After 1990 Pakistan's retention of the nuclear option became a defining issue in its relations with the United States. Pakistan, like India, considered the Treaty on the Nonproliferation of Nuclear Weapons to be discriminatory--allowing the five acknowledged nuclear states to keep their weapons while banning others from joining the club. Pakistan declared that it would sign the treaty only in the unlikely event that India did so first. India refused to join any regional accord as long as China possessed nuclear weapons. Although the United States government continued to push both India and Pakistan for a regional solution to the threat of nuclear weapons proliferation, Pakistan complained that it bore the brunt of United States antiproliferation policies.
Although Pakistan's foreign policy has been dominated by problems with India as well as by efforts to maximize its own external support, its relationship with the West, particularly Britain and the United States, was of major importance. At independence in 1947, Pakistan became a member of the British Commonwealth of Nations. After independence Pakistan retained Britons in high administrative and military positions. Britain also was the primary source of military supplies and officer training. Many of Pakistan's key policy makers, including the nation's founding father, Mohammad Ali Jinnah, had studied in Britain and had great faith in the British sense of justice. Over the years, however, there was disillusionment at what Pakistanis perceived as Britain's indifference toward Pakistan and its failure to treat Pakistan fairly in dealings where India was involved. Nevertheless, Pakistan remained in the Commonwealth even after the country became a republic under the constitution of 1956. Pakistan withdrew its membership in the Commonwealth in 1972 to protest the recognition of Bangladesh by Britain, Australia, and New Zealand but rejoined in October 1989 under Benazir's first government.
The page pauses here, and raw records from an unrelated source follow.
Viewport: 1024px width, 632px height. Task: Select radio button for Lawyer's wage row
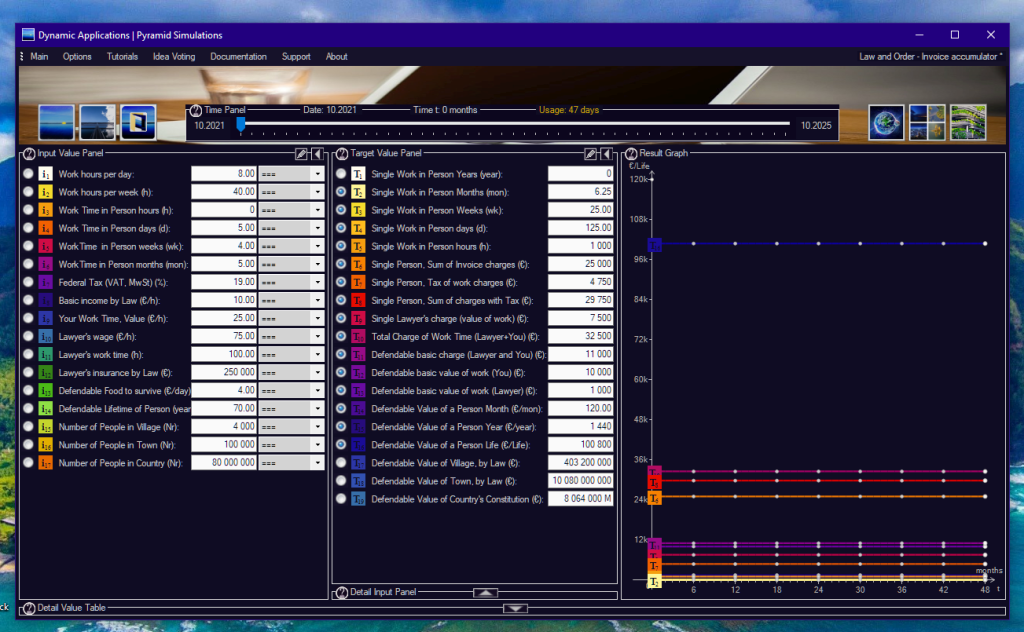28,336
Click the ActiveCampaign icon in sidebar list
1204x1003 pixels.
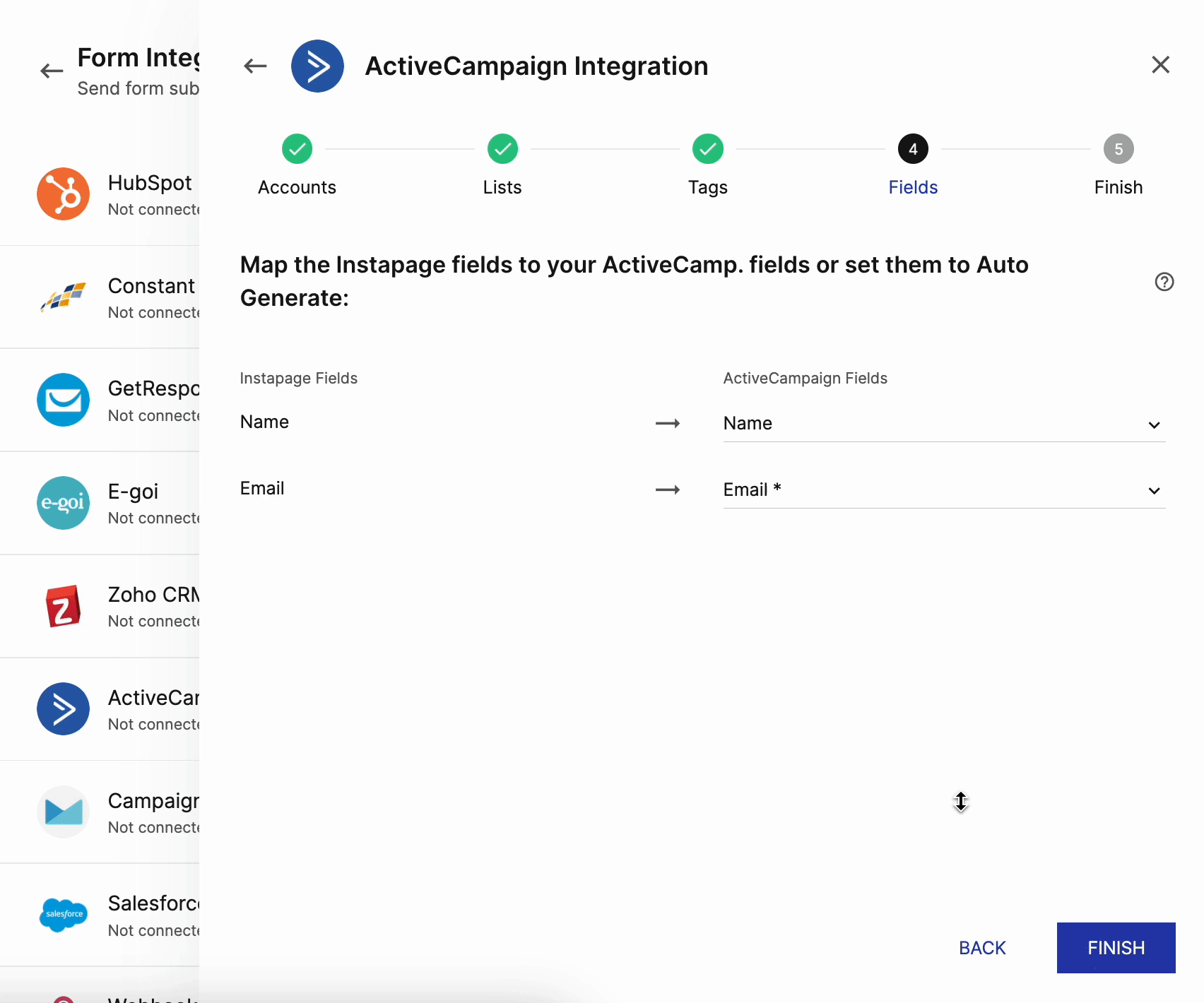click(64, 709)
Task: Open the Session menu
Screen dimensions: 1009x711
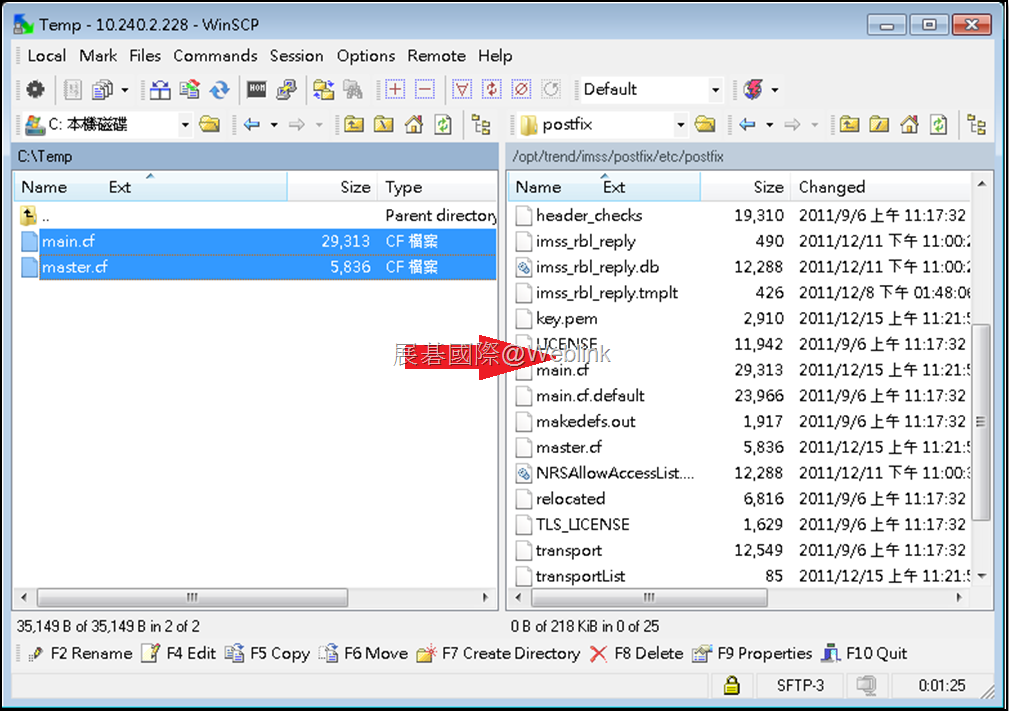Action: click(x=296, y=56)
United States-Pakistani relations preceding the 1971 war were characterized by poor communication and much confusion. The administration of President Richard M. Nixon was forced to formulate a public stance on the brutal crackdown on East Pakistanis by West Pakistani troops that began in March 25, 1971, and it maintained that the crackdown was essentially an internal affair of Pakistan in which direct intervention of outside powers was to be avoided. The Nixon administration expressed its concern about human rights violations to Pakistan and restricted the flow of assistance--yet it stopped short of an open condemnation.